Should billionaires exist?
That question is getting serious attention thanks to liberal officials raising the alarm over wealth concentration.
It’s become such a hot-button issue that Late Show host Stephen Colbert posed the question to Bill Gates, the Microsoft co-founder who was the world’s richest man for years. Appearing with his wife, Melinda Gates, he admitted, “we might be biased.”
On how to tax the rich: Bill Gates said we could “make the tax system take a much higher portion from people with great wealth,” which prompted Colbert to ask if 70 percent was appropriate. That number has been floated by U.S. Rep. Alexandria Ocasio-Cortez’s as marginal tax rate on people earning more than $10 million per year. Her idea? Wealthy people would be subject to a 70 percent tax on the dollars earned above the $10 million threshold.
Bill and Melinda Gates said that plan might not have the desired effect because it targets traditional income. The megawealthy often earn their fortunes through other assets outside their regular paychecks.
“These great fortunes were not made through ordinary income,” Bill Gates said. “So you probably have to look to the capital gains rate and the estate tax if you want to create more equity there.”
Melinda Gates chimed in, adding that marginal tax rates don’t always accomplish their goal, citing countries like France where “taxes have been done there in such a way that it doesn’t actually stimulate good growth.”
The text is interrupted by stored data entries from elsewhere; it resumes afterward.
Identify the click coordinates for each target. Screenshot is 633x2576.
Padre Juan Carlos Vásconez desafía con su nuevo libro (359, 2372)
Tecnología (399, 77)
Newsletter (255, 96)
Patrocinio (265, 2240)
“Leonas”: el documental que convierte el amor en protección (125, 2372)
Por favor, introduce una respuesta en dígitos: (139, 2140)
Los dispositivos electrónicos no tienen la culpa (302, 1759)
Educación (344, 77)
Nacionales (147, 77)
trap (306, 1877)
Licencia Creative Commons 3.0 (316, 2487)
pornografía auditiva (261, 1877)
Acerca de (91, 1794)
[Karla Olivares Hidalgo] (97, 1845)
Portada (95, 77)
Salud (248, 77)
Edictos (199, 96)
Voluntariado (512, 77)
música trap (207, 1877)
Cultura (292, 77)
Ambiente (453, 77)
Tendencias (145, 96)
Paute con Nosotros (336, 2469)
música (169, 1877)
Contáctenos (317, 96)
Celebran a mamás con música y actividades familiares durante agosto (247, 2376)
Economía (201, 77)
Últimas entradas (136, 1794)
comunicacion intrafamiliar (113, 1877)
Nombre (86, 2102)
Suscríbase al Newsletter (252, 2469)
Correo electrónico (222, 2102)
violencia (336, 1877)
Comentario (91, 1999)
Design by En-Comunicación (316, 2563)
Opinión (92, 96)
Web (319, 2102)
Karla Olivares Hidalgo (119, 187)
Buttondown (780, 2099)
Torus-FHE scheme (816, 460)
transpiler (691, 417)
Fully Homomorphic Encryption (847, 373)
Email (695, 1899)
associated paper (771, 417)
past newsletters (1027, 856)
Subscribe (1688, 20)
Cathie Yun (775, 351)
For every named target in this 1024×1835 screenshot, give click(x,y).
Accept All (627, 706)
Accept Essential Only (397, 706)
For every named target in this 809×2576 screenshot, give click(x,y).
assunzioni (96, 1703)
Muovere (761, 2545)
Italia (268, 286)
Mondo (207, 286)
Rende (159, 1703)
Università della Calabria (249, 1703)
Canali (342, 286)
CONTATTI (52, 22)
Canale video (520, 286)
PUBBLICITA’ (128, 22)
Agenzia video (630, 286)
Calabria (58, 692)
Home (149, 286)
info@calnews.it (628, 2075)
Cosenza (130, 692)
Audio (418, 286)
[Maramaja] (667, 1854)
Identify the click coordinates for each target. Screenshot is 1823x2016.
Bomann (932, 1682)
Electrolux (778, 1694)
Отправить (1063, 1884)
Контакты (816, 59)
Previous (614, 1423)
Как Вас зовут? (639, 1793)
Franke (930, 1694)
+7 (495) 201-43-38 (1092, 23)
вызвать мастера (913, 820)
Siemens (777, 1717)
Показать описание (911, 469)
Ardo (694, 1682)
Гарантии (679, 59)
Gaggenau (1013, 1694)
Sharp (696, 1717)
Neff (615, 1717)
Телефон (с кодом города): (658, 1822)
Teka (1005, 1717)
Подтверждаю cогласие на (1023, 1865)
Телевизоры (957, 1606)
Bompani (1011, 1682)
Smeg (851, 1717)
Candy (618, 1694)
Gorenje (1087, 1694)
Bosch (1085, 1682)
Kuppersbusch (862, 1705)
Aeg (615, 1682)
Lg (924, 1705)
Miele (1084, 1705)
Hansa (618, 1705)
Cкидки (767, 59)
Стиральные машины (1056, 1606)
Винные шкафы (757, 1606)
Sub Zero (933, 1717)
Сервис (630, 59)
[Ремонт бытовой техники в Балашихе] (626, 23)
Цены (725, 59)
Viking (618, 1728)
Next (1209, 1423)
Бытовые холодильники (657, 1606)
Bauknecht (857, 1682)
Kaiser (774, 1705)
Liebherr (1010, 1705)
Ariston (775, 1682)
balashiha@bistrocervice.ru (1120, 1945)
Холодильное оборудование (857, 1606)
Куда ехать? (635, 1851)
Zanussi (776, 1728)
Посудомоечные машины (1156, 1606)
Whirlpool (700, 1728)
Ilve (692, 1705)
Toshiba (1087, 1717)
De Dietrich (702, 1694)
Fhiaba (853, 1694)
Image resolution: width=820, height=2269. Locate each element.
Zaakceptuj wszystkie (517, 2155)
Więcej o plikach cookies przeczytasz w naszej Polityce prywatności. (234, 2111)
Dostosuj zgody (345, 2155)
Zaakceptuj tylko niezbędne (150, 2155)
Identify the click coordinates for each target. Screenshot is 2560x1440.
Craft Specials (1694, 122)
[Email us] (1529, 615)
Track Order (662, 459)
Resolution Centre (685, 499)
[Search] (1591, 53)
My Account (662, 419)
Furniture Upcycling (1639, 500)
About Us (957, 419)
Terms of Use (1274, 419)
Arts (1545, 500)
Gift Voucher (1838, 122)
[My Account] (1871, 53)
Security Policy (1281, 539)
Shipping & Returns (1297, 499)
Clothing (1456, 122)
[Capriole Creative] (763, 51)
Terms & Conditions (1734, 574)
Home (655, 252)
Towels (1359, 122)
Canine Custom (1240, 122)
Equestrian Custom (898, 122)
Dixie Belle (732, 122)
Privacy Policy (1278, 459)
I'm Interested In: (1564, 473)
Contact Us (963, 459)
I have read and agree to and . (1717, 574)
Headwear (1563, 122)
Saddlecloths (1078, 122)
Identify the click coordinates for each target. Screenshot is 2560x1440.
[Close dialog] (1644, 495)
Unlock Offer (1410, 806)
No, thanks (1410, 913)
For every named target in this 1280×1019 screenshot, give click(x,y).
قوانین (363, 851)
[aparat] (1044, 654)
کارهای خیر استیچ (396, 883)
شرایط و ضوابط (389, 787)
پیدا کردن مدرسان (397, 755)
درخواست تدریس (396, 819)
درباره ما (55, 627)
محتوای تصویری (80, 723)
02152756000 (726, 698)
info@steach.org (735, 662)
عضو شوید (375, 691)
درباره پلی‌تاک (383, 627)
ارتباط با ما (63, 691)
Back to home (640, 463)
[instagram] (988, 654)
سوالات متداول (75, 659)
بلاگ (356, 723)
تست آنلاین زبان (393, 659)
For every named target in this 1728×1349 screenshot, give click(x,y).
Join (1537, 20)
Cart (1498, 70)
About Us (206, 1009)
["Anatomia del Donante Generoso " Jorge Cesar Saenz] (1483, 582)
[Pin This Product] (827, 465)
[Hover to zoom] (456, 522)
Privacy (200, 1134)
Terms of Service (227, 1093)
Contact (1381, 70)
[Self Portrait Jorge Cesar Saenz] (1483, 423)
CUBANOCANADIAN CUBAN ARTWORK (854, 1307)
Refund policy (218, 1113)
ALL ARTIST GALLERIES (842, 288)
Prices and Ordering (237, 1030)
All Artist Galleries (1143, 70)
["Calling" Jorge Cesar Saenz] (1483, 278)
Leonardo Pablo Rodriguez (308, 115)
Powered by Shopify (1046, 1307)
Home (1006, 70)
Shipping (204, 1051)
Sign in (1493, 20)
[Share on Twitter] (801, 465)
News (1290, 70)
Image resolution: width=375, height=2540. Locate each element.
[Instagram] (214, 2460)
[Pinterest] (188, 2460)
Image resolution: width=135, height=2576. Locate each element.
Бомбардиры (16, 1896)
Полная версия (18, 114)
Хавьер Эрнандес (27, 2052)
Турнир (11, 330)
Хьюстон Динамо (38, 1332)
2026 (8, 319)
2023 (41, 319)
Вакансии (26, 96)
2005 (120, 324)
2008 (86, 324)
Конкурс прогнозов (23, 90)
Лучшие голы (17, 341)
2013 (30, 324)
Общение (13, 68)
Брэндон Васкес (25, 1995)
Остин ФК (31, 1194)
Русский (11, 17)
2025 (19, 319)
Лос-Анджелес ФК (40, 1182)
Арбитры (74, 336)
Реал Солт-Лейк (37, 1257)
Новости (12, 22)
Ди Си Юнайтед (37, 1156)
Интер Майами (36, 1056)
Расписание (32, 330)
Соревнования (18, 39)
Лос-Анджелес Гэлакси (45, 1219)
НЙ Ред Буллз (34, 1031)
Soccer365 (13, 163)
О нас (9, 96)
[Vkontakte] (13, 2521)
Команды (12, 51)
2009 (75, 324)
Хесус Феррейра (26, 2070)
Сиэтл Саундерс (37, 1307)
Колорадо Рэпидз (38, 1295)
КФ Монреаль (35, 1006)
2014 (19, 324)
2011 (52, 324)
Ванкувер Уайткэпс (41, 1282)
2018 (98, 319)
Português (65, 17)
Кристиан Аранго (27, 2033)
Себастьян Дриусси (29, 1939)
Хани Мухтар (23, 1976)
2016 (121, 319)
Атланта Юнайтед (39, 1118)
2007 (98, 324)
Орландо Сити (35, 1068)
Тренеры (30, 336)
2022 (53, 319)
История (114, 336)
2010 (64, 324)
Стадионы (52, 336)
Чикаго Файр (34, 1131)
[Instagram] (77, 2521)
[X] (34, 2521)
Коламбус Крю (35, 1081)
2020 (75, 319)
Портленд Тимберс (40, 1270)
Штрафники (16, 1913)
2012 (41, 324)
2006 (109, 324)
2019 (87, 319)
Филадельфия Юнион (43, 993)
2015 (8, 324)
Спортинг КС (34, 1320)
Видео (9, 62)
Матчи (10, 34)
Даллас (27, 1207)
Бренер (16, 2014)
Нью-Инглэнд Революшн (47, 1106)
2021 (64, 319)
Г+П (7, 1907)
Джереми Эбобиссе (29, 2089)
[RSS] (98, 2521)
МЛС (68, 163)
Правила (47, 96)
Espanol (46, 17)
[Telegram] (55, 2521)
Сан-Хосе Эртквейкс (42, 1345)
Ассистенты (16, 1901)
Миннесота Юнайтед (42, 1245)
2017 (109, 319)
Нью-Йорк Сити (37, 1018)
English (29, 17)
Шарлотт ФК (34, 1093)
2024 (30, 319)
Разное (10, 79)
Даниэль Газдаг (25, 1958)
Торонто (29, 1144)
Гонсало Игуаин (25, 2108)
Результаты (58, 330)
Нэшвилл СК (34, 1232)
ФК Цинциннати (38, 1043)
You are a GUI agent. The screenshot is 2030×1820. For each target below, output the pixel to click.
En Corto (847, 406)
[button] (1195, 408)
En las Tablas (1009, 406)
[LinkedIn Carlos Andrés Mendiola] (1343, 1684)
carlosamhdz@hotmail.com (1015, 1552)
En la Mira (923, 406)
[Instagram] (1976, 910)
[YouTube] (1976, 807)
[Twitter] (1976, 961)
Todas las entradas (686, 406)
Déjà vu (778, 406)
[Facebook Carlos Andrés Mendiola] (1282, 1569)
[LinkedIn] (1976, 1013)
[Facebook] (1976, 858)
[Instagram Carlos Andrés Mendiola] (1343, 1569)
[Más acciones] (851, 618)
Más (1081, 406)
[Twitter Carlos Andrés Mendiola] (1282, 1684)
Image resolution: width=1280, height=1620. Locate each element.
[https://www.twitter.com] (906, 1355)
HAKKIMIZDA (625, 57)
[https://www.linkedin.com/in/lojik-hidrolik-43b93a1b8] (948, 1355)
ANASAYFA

On the role of philanthropy: The two agreed that taxes should be higher on the wealthy but also touted the role of philanthropy, where they have channeled their enormous fortune through the Bill and Melinda Gates Foundation.
“Philanthropy can never make up for taxes, but it is that catalytic wedge where we can try things, we can do innovations that you wouldn’t want your government to do with tax dollars,” Melinda Gates said. “But then it has to be government that scales up things like health or education.”
The big picture: America’s mega-rich haven’t held this much of the country’s wealth since just before The Great Depression, according to new research. Driven largely by massive wealth accumulation in the tech and financial sectors, income inequality is a key issue in D.C. and is likely to pick up steam as we approach the 2020 presidential election.
Progressive lawmakers are starting to target philanthropy, claiming it distracts from government programs designed to rebalance the economic scales. Bill and Melinda Gates have pledged to donate the majority of their wealth to philanthropic causes, which Colbert said is “the sort of behavior people want from billionaires.” That may be changing. Philanthropy, though laudable, is at the whim donors. A new analysis shows that in 2018, America’s most generous billionaires donated about half of what they gave the previous year to philanthropy.